The additions, which replicate different MSCI ESG index families, are:
- Four equity ETFs (world, Eurozone, Europe and US) tracking the MSCI ESG Universal Index family, which maintain a broad and diversified universe by using environmental, social and governance (ESG) metrics and a tilt.
- Three equity ETFs (world, Europe, US) tracking the MSCI ESG Leaders Select 5% Issuer Capped Index family, which have a best-in-class approach, constrain the maximum weight of a company to 5% and pick ESG front-runners from each sector.
- One ETF (Eurozone) tracking the MSCI EMU SRI 5% Issuer Capped Index; it applies an SRI best-in-class approach and selects companies with strong sustainability profiles while also using value screens.
Fannie Wurtz, head of Amundi ETF, indexing and smart beta, commented: “We strongly believe that ETF & index management has a critical role to play in the accelerating adoption of responsible investing among all types of investors.
“We will continue expanding our responsible range with further ETF launches in the near future.”
Deka offers two SDG impact funds
German asset manager Deka Investments has revealed an equity impact and a bond impact fund which follow the UN Sustainable Development Goals (SDGs) as a guideline.
The Deka-Nachhaltigkeit Impact Aktien and the Deka-Nachhaltigkeit Impact Renten do not follow a benchmark and seek investments that are economically sustainable, provide concrete solutions and are economically successful, Deka said.
The selection process first excludes companies that, for example, violate the principles of the UN Global Compact or have low ESG scores. This is followed by an impact analysis according to the SDGs, which seeks to select investments that lead to a recognisable positive ecological and social change, and concludes with a final review of the universe.
The equity fund covers 80-100 holdings and the bond fund consists of 100-150 bonds, Deka said.
The latter invests in fixed and variable-rate bonds from governments, supranationals, local authorities and government-related issuers and companies.
Both funds are euro-denominated.
NN IP signs China partner for ESG A-Shares launch
NN Investment Partners (NN IP) has launched an ESG-integrated China A-Shares fund, in conjunction with strategic partner China Asset Management Co (ChinaAMC).
Registered for sale in Luxembourg and the Netherlands, the NN (L) International China A-Share Equity Fund will invest in companies based in or with significant exposure to mainland China, listed on the Shanghai Stock Exchange or the Shenzhen Stock Exchange.

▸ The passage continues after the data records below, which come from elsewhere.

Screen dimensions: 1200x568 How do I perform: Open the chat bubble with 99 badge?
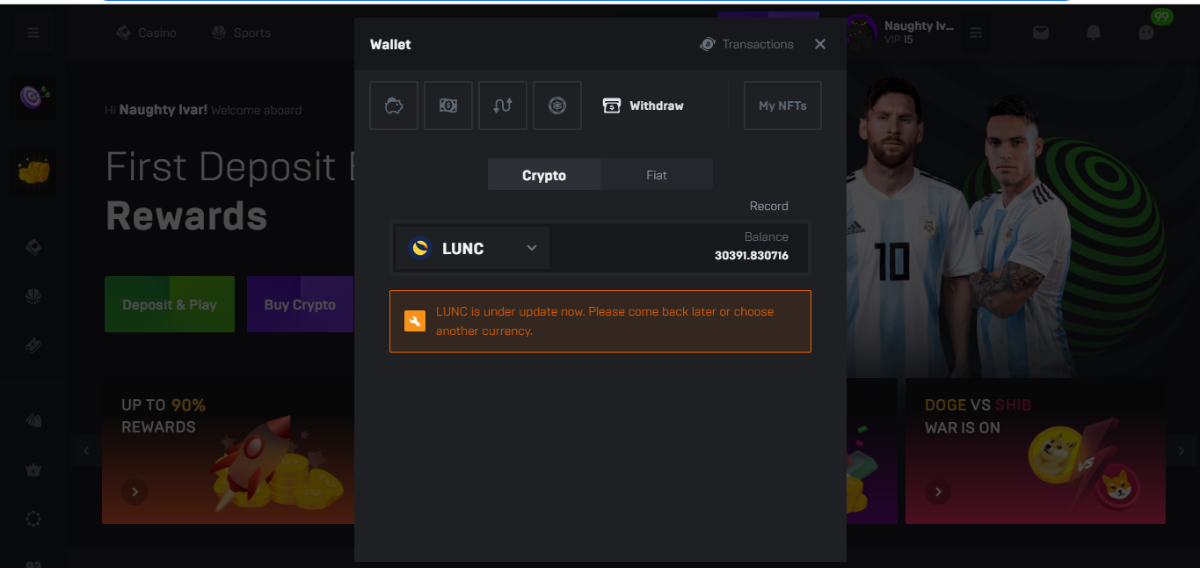[1147, 32]
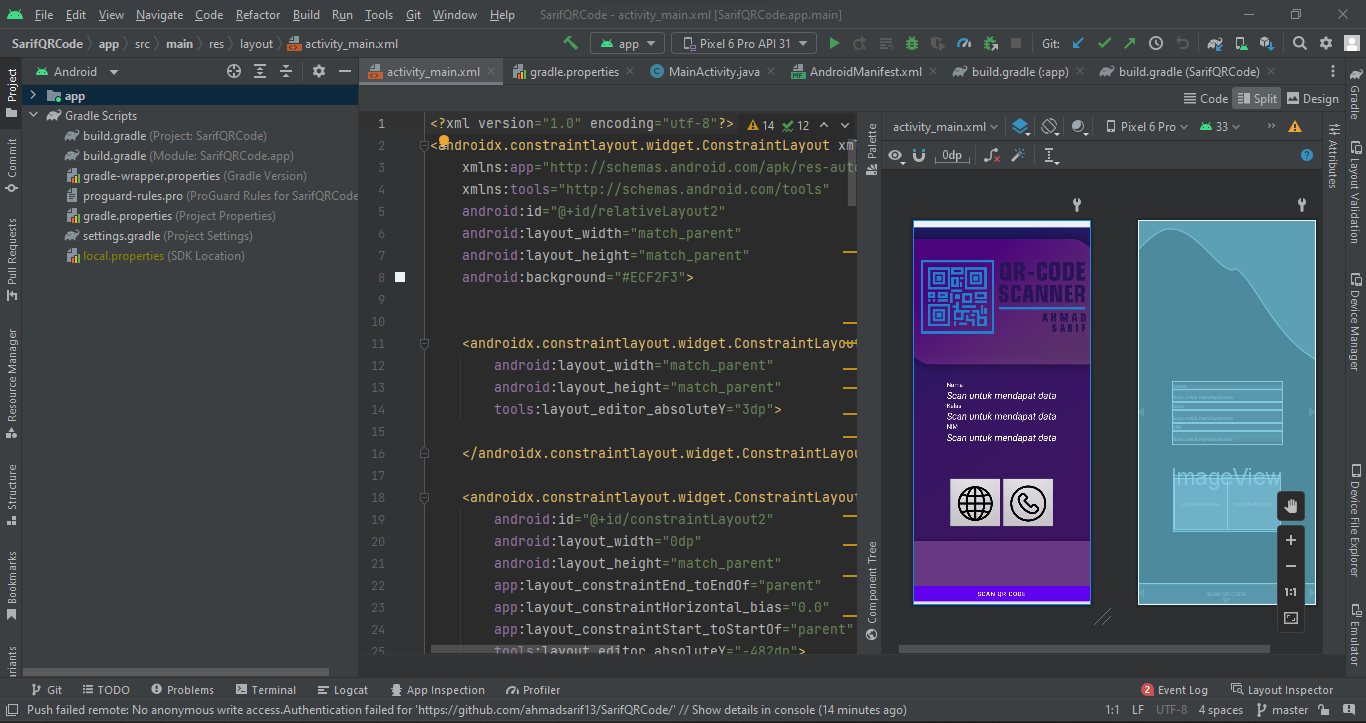Open the Infer Constraints magic wand tool
The height and width of the screenshot is (723, 1366).
pos(1018,155)
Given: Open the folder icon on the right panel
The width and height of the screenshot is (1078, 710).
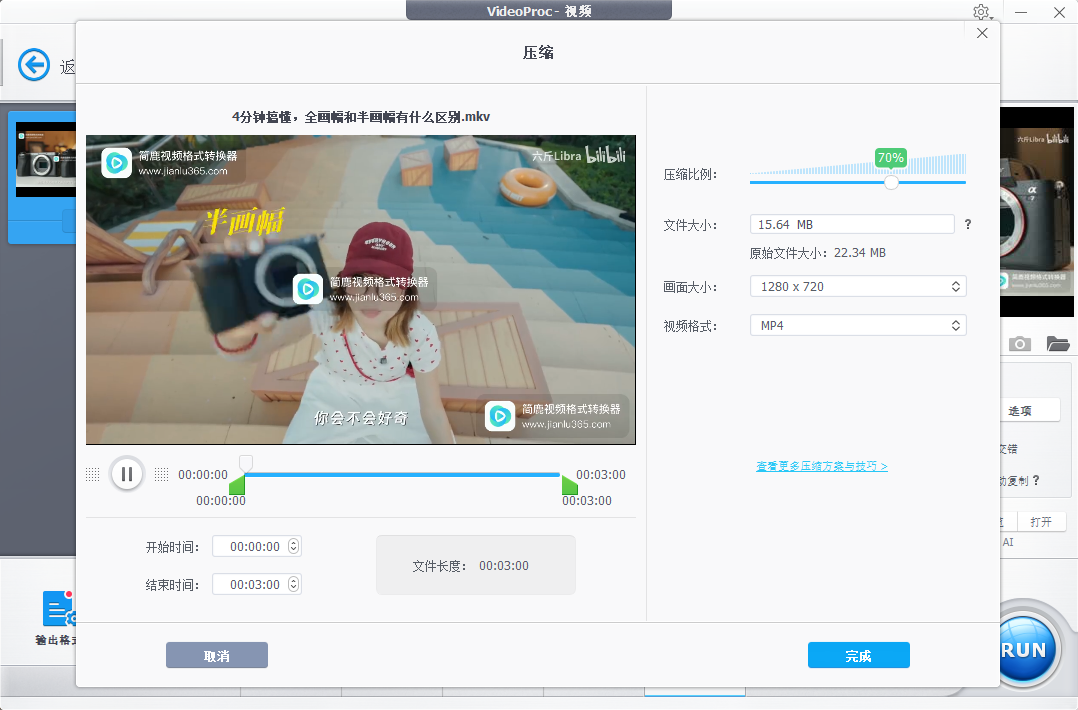Looking at the screenshot, I should tap(1057, 343).

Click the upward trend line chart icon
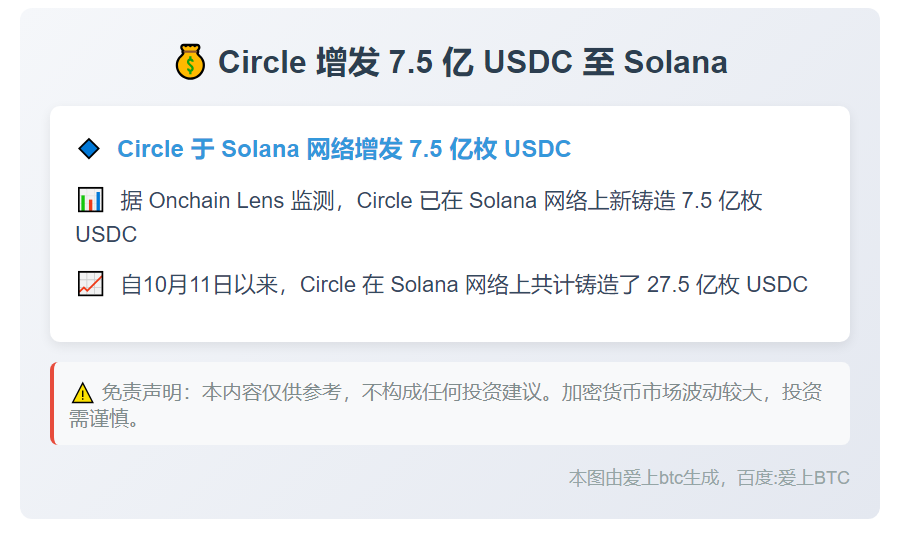(90, 284)
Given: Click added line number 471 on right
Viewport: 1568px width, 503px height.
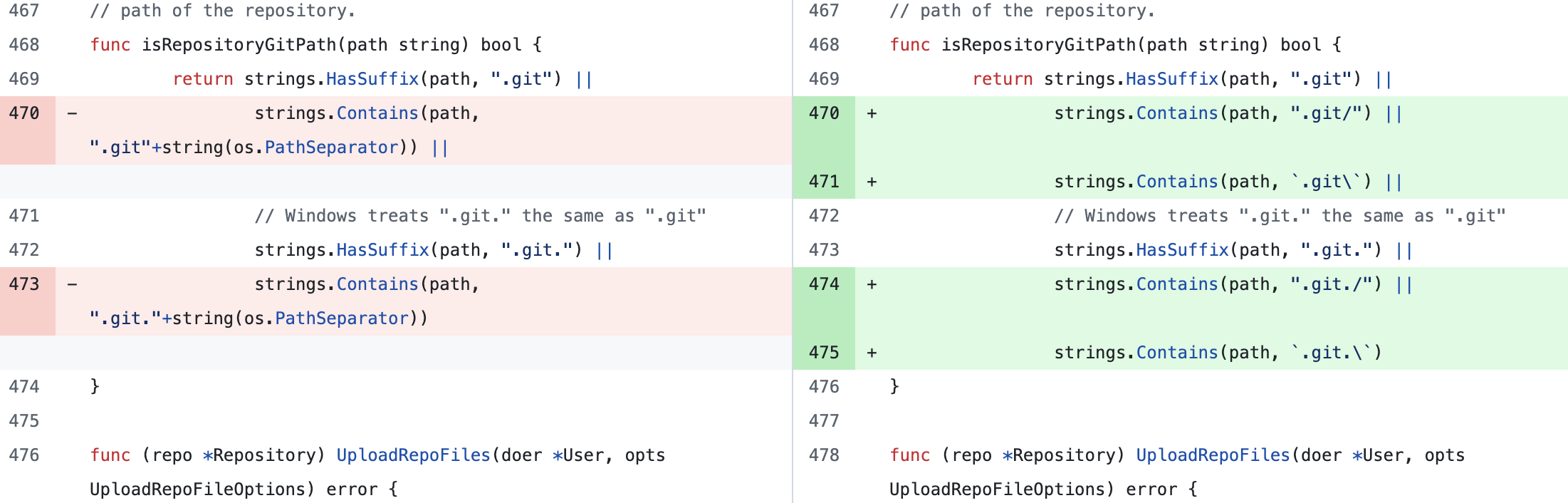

It will be constructed using NN IP’s experience in responsible investing and ChinaAMC’s research and security selection.
Twan Philipsen, head of partnership relations at NN IP, said: “We are proud to work together with ChinaAMC and to have launched a product that enables our clients to access the Chinese equity markets whilst at the same time retaining a high standard of ESG integration. At NN IP, responsible investing is at the core of our investment processes. We will continue to look for opportunities to expand our offering of responsible solutions in close collaboration with our partners.”
Richard Pan, head of global capital investment at ChinaAMC, added: “Local expertise and disciplined investment process can help global investors to navigate investment opportunities in the second largest equity market in the world. Our close collaboration with NN Investment Partners upgrades our joint ESG analysis in evaluating Chinese companies’ long-term sustainability and potential risks.”